Math, percentages

Hello. I am trying to find the overall percentage of winning a game. Let's say that white has a 55% chance of winning a game. In addition, white is 70 elo higher than black, giving him 60% chance of winning the game without including the advantage he has in playing the white pieces. What is whites total percent chance of winning the game before it begins? 

If you could show/explain your work, that would be fantastic, thanks!

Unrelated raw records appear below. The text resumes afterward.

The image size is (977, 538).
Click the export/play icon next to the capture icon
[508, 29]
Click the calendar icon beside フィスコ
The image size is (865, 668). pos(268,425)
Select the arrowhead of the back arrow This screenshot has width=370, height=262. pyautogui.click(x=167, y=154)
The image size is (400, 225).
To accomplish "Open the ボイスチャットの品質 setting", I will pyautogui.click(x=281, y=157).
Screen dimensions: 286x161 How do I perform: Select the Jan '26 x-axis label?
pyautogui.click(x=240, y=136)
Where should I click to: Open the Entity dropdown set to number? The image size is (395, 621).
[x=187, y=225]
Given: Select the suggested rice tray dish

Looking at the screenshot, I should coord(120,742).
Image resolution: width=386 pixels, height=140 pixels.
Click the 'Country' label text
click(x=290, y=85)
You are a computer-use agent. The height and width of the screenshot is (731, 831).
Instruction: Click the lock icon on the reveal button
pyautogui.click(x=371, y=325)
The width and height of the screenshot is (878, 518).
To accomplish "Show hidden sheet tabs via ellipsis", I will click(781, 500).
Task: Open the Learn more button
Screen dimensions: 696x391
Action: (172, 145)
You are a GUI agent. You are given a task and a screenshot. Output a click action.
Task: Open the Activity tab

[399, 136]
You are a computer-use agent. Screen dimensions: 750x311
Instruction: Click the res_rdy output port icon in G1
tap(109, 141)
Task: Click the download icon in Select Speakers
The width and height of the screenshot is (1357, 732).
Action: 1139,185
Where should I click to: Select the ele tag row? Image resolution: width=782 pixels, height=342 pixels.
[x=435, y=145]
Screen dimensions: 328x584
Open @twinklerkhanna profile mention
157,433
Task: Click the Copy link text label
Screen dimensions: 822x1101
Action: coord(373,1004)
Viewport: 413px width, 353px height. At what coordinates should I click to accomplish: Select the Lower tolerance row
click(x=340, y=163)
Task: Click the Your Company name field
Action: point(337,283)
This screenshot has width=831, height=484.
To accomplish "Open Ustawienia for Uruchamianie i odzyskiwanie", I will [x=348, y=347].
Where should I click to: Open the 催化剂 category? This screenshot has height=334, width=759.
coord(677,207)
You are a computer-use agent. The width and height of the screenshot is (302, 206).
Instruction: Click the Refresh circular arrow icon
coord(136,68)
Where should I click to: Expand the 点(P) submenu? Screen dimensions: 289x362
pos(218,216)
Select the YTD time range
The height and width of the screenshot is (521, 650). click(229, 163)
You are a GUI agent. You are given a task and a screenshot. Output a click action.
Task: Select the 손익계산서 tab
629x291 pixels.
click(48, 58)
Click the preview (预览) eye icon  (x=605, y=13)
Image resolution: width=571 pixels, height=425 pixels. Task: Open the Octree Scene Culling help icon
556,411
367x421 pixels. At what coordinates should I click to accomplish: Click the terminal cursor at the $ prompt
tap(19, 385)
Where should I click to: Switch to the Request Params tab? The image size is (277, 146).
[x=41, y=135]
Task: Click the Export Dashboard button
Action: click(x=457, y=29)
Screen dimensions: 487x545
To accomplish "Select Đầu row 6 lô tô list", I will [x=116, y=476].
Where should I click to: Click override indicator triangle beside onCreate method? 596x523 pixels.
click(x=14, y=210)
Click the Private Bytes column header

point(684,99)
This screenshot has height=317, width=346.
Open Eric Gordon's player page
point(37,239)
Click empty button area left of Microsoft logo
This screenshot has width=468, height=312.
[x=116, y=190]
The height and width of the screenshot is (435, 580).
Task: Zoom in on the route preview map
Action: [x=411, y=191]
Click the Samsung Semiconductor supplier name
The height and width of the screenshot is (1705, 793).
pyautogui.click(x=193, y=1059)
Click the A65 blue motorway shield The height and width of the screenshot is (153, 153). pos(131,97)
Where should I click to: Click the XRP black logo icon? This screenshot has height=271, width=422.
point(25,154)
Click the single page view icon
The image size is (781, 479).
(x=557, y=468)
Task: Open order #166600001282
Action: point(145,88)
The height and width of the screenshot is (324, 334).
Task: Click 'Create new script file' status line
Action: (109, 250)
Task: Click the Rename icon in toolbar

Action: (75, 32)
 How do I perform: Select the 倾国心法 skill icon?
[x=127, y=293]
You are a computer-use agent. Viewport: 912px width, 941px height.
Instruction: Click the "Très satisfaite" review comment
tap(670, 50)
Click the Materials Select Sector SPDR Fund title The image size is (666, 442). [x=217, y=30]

Good question. I *believe* you just multiply the probabilities, but I'll have to think about it some more and maybe try to find similar problems (online). In general you multiply probabilities for sequential events, each of which is independent of the other and has its own probability. The position success rate A% is certainly independent of a given person's playing success rate B%, but they aren't exactly sequential events in your scenario. If they can be considered sequential events then the probability is (A*B)%.

I believe an analogous situation is a sequential set of (unpolarizing) light filters, though: if each successive filter panel causes incoming light to drop a given percentage then if all the filters are combined into a single pane the result should be the same for one step as it is for multiple steps. Therefore that logic would justify muliplying the A% filter for the position strength by the B% filter for player strength. In your example that would give .55 * .60 = .33 probability of winning.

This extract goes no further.